Adventures in heap profiling
There's an obvious metaphor for heap profiling that I've yet to find a good opportunity to use, so here goes. Imagine you're investigating a company that is spending too much money. You have all of the credit card bills, but they only implicate the person who signed for a given purchase. Ideally you'd track down who authorized too many purchases. But then if you trace the management hierarchy all the way to its root, the CEO is ultimately responsible for all spending, and that's not a useful fact either.
In code, your credit card bills are the calls to malloc()
and your
CEO is the main()
function that invokes all the calls. Heap
profiling, then, can be broken into two pieces: one, collecting the
chains of authority, and second, analyzing those chains to allocate
(pun intended!) blame.
Let's start with the first one. Collecting a heap profile is as simple as recording the call stack at each memory allocation point, which is to say it's not exactly simple.
First you must hook allocation. Glibc provides hooks for
malloc
, and if you're using a custom memory allocator like
tcmalloc you're already doing this as well, but there's also various
pieces of your program like C++ or glib which may use its own
allocation pools (for glib, for example, you can adjust
G_SLICE
to aid debugging).
Once your code is getting called at the right places, you must find a
way to get a stack trace at runtime. One approach is to look at the
stack for return addresses. It appears gcc for x86-64 Linux provides
API for such at thing, but check out the gnarly code Google uses for
x86; libunwind is a more recent implementation that likely
works better. Another approach is to record extra information while
the code is running; tcmalloc can use gcc's -finstrument-functions
flag to hook every function call with a bit of code that simply
maintains the call stack as an array on the side (a "shadow stack").
Now you've collected a bunch of allocation stack traces, and it's time
to shuffle them together. Typically this information is presented as
a "top N" list or a tree widget, but tcmalloc provides a cool tool
called pprof
that generates those as well as input to graphviz
to
generate pictorial graphs. You can see a snippet of such a graph for
GFS, the Google File System, on on the tcmalloc heap profiler
page.
However, to map the addresses seen in the recorded call stacks into
human-readable function names, pprof
relies upon helper tools from
GNU binutils such as addr2line
, which turns out to be agonizingly
slow — for Chrome I clocked it as taking over 4.5 minutes to load a
profile! For fun I recently dug into how this all works, and so I
have written two programs to share with you.
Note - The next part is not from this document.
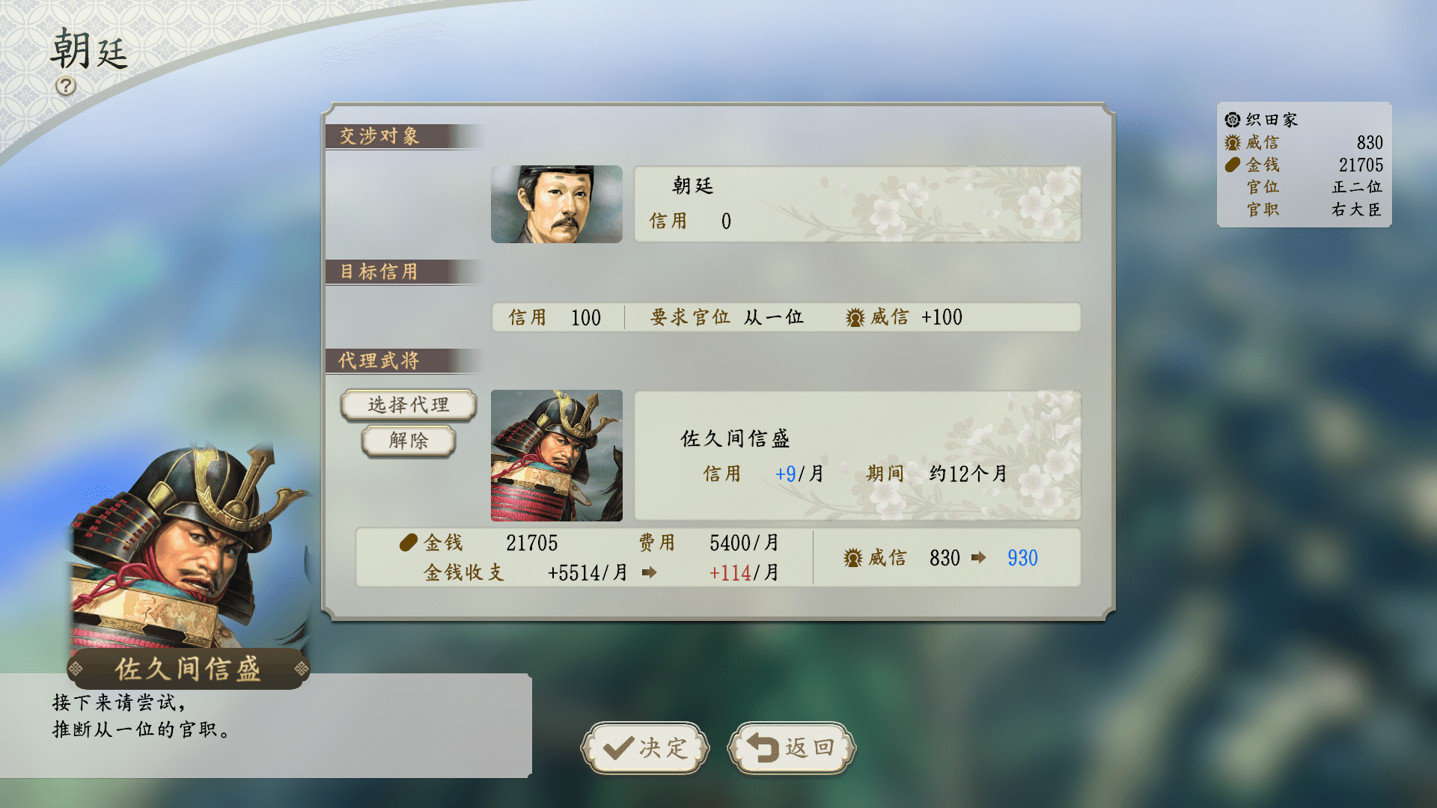Click the 选择代理 button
The first I wrote is maddr, a halfway reimplementation of
addr2line
. To map an address to a line number in code you rely on
debug information, which is in an awkward format described in the
DWARF spec. The line number info is a bytecode format that generates
a large table mapping every offset within the binary to a source file
and line number; maddr
decodes that table into memory and does
binary searches over it to quickly answer queries. In principle this
could be extended slightly to support the same formats addr2line
uses, and then plugged directly into pprof
.
But I was curious about how the other pieces of all of this work, like
how pprof
shuffles the stacks together, and so my second program is
the boringly-named hp, which loads the heap profiling output as
emitted by tcmalloc and generates graphs. hp
is written in Go which
makes concurrency so easy that it trivially uses multiple threads to
load a heap profile and the symbols from a binary in parallel. It
then has a "server" mode which brings up a web server, letting you
adjust parameters (well, one parameter, but you get the idea)
dynamically by clicking around.
You can play with a demo of hp's output online. (Caveats: it's a static snapshot so "rerender" doesn't work in the demo; it uses WebKit flexbox so it only works in WebKit. Use the middle mouse button to pan.) You could easily extend this so that you could click on the graph nodes to focus in on a single call stack, but I think I've exhausted my curiosity at this point (and I no longer work on Chrome) so that's all you get!